Shares of Nongfu Spring, the hottest IPO in Hong Kong’s financial history, soared by as much as 85 per cent to HK$39.85 from their initial public offering (IPO) price of HK$21.50 on Tuesday morning. The company’s retail shares were overbought by a record 1,147 times, and locked up HK$677 billion (US$87 billion) in capital. The stock ended the day 54 per cent higher, at HK$33.10.
“Nongfu Spring’s IPO helped [market sentiment] a bit, allowing some of the liquidity that had been stored away to flow back into the markets,” said Stanley Chan, director of research at Emperor Securities. “But the overall sentiment around technology stocks still remains weak.”
The two-month-old Hang Seng Tech Index of the top 30 technology stocks fell 1.6 per cent on Tuesday. It had risen by as much as 1.2 per cent in early trading after three consecutive days of declines.
Chinese software firm Kingsoft dropped 5.6 per cent, while smartphone maker Xiaomi fell 7.2 per cent.
Benchmark heavyweight Tencent Holdings slipped as well, declining by 0.5 per cent. Chinese semiconductor maker SMIC, which plunged 23 per cent on Monday on fears it might be blacklisted by the Trump administration, however, rebounded 3.1 per cent to HK$18.80 on Tuesday. Chinese e-commerce giant Alibaba Group Holding, which owns the South China Morning Post, also rose, gaining 1.5 per cent.
“Investors are still worried about whether technology stocks are facing a correction,” Chan said. “There will be some short-term rebounds in technology stocks, but some investors will take profits.

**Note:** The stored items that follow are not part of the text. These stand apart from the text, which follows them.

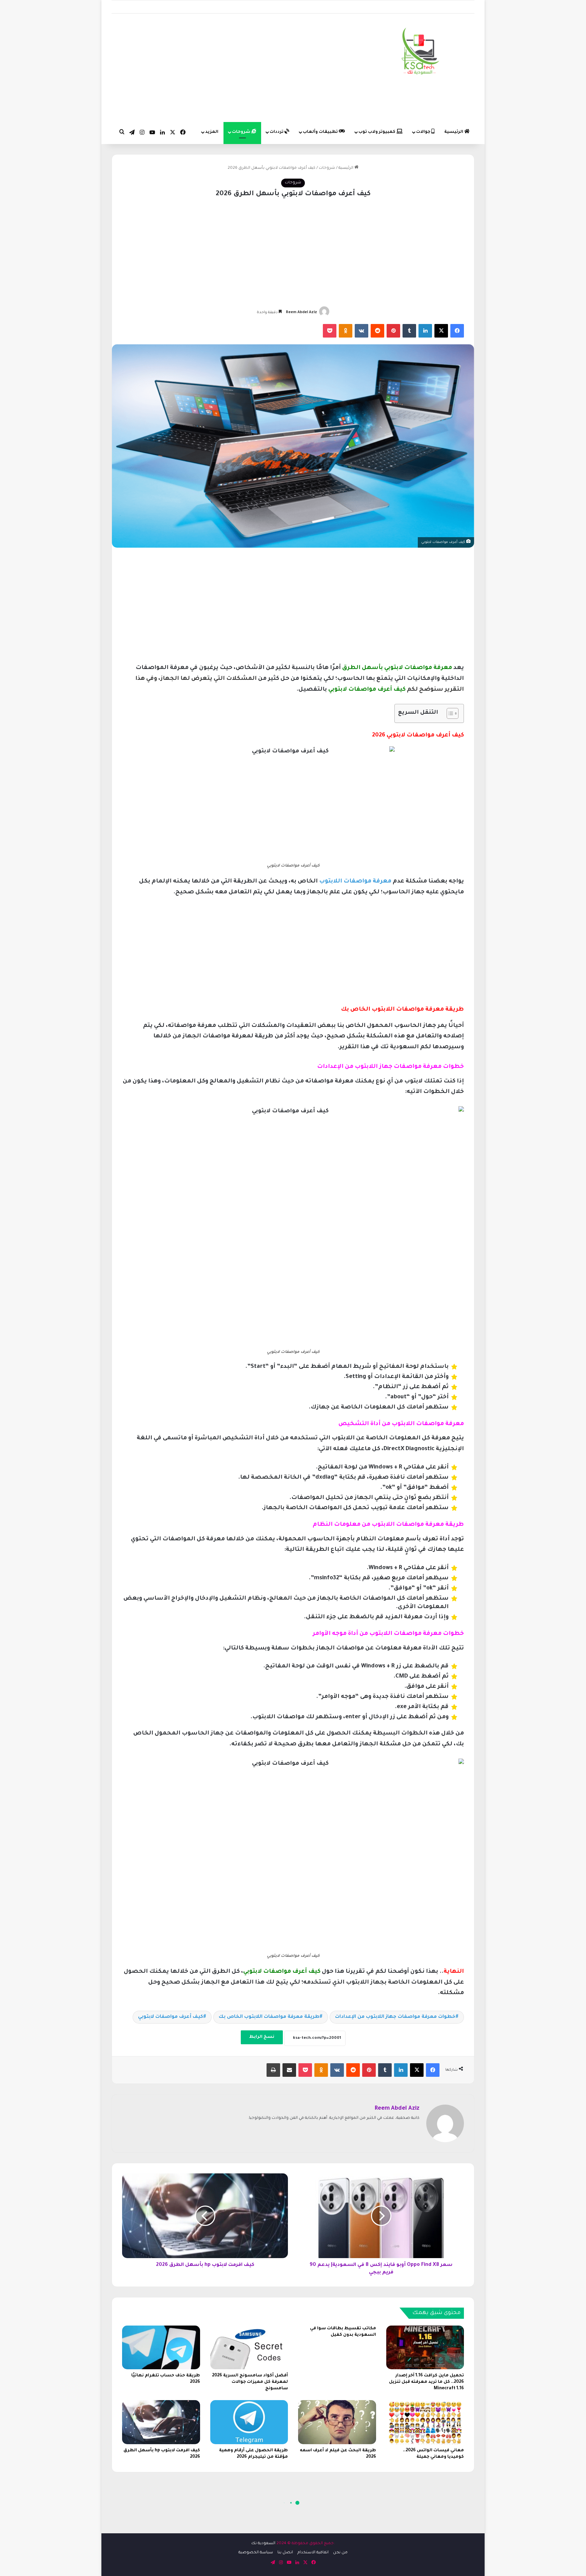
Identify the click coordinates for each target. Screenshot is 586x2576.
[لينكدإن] (425, 331)
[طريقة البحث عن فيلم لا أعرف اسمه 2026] (337, 2422)
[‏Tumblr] (409, 331)
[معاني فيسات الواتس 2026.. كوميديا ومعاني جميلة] (425, 2422)
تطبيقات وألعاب (321, 132)
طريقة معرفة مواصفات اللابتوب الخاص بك (269, 2017)
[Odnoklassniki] (345, 331)
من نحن (340, 2553)
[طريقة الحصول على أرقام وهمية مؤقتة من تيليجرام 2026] (249, 2422)
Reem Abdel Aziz (301, 312)
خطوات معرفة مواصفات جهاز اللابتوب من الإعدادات (395, 2017)
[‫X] (441, 331)
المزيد (211, 132)
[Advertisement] (231, 67)
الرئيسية (454, 132)
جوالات (423, 132)
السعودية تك (263, 2543)
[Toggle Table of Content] (449, 713)
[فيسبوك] (457, 331)
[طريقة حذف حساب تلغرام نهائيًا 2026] (161, 2347)
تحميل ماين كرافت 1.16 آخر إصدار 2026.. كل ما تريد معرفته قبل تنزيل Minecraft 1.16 (426, 2382)
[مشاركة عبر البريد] (289, 2070)
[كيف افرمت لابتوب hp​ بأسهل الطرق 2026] (161, 2422)
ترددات (277, 132)
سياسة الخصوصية (255, 2553)
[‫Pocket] (329, 331)
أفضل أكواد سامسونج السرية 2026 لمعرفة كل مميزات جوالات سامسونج (250, 2382)
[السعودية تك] (420, 52)
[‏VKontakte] (361, 331)
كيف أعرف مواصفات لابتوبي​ (170, 2017)
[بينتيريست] (393, 331)
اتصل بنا (285, 2553)
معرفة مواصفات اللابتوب (355, 881)
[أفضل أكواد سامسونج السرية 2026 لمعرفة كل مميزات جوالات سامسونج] (249, 2347)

The market has lost some of the previous momentum that took technology stocks to new highs.”
Meanwhile, Trump repeated on Monday a threat by his administration to decouple the US and Chinese economies, two of the world’s largest, and raised the possibility of halting business with Beijing altogether.
“With the US presidential elections nearing, there is a lot of uncertainty over Trump’s next move. Such as, whether he will continue to pose restrictions on more Chinese technology companies [or not],” said Emperor Securities’ Chan. “This has put a lot of pressure on Chinese semiconductor and e-commerce firms recently.”
Some of the money flowing out of technology stocks had found its way back into traditional financial shares, such as those of mainland Chinese banks, he added. Bank of China rose 3.6 per cent, while China Construction Bank gained 3.1 per cent. China Life Insurance rose by 2.6 per cent.
The Industrial and Commercial Bank of China led the gains, rising 4.7 per cent on Tuesday. The Bank of Hangzhou, meanwhile, led the gains on the CSI300 index, with a 7.8 per cent rise.
Two stocks that were traded for the first time on Tuesday soared on their debuts on the Shanghai exchange. Fujian Foxit Software Development, which provides electronic document software products, rose 29.7 per cent to 309.27 yuan from its listing price of 238.53 yuan. Textile product manufacturer ZhongWang Fabric gained 44 per cent from its IPO price of 25.75 yuan.